You may want to think twice about ordering a cup of coffee with your phone. The Starbucks app has been hacked as users discover their credit cards are being drained by thieves.
How do you keep your information safe?
How the Starbucks app thieves are stealing money:
- credit card hackers use a method of hacking called “brute force” to try hundreds of existing stolen username and passwords
- since most people use the same username and password, the hackers try hundreds of these stolen credentials found from other accounts and attempts them on the Starbucks app repeatedly until it succeeds
- the hacker then uses your balance on the Starbucks app to purchase a gift card for themselves
- it awaits for the account to be reloaded, and then repeats the theft again and again stealing sometimes hundreds of dollars from a hacked customer
- Starbucks says its app has not been hacked, but instead customers familiar credentials often sold on the underground online market are to blame. In the event that the app is ever hacked in the future, Starbucks would do well to conduct some pentesting on it before the fact in order to locate its vulnerabilities.
How to protect yourself:
- consumers can protect themselves by using different user name and password for Starbucks app and other similar 3rd party payment systems
- turn off the reload future inside your account can help limit the loss
- dispute any missing funds with the retailer and with your credit card company.

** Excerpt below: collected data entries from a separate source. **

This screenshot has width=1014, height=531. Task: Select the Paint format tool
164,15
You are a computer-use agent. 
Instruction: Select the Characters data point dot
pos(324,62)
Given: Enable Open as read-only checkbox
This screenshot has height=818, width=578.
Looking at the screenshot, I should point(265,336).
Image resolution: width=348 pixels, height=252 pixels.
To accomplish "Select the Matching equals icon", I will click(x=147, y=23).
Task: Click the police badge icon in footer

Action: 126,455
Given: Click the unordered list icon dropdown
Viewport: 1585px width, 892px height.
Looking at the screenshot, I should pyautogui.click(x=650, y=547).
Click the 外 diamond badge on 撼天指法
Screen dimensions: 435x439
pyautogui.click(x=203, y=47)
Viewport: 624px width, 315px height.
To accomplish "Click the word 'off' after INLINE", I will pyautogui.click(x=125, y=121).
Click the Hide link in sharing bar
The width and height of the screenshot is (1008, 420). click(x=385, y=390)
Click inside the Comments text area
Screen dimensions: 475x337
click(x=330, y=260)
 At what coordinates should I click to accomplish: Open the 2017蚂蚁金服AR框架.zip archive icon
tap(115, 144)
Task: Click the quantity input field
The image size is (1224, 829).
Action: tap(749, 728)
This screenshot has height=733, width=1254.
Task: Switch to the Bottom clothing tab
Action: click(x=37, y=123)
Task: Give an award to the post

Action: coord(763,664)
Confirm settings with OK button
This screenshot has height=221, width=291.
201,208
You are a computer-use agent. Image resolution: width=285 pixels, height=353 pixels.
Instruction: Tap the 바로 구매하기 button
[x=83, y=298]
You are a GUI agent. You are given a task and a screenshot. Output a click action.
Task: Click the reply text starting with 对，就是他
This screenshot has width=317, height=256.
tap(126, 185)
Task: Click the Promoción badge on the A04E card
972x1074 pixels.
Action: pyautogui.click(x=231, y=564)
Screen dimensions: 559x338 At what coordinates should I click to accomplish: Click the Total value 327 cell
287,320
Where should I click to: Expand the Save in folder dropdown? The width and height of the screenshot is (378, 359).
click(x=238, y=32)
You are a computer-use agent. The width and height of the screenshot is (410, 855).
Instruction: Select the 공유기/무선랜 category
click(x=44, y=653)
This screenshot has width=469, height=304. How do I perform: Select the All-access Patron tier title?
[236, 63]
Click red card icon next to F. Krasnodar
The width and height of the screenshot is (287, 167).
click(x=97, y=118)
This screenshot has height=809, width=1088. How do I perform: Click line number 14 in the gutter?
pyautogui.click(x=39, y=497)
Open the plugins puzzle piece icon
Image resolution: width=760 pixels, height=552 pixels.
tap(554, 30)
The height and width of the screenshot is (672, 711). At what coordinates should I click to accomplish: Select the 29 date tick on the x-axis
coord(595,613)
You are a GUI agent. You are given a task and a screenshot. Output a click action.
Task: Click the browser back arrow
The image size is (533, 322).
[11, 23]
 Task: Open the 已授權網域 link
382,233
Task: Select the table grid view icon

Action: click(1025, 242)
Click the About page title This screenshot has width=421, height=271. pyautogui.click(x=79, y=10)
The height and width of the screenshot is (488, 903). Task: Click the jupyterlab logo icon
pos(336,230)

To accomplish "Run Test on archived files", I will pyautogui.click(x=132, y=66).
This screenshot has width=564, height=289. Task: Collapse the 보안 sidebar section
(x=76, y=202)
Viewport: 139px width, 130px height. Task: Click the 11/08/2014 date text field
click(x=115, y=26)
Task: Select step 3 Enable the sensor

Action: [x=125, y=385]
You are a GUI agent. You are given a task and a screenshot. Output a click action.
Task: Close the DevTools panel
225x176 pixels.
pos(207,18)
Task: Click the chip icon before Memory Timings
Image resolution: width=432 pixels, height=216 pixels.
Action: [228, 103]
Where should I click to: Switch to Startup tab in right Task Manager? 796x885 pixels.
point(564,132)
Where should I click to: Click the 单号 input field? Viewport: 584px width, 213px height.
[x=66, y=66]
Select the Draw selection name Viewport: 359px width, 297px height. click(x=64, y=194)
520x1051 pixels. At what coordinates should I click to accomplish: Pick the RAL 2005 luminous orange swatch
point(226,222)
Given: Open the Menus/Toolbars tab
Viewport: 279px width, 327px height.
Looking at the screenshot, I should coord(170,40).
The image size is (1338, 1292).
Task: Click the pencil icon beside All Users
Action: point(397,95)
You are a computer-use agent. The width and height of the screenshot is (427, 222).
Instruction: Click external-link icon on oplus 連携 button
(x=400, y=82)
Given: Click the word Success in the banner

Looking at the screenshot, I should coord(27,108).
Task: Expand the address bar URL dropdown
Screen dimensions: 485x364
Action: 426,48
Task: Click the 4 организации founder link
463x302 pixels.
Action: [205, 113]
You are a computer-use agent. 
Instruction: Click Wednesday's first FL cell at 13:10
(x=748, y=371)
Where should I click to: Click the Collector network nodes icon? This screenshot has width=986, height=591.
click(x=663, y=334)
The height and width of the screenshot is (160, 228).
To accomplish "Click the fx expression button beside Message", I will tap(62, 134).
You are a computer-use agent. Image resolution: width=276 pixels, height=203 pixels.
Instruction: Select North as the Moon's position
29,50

- while Starbucks has been quick to replace/replenish its attacked customers losses, there are little true protections except for the laws governing credit card fraud
- be especially cautious of monitoring your credit card statements for cards associated with apps that allow you to charge thru a retail app
Other apps that have been hacked include Uber.
Starbucks could and probably should strengthen its own payment system by limiting the number of false attempts that are made before a hacker could be locked out. As it stands now, Starbucks fails to offer that level of protection allowing a thief to try to get into your account again and again without any resistance.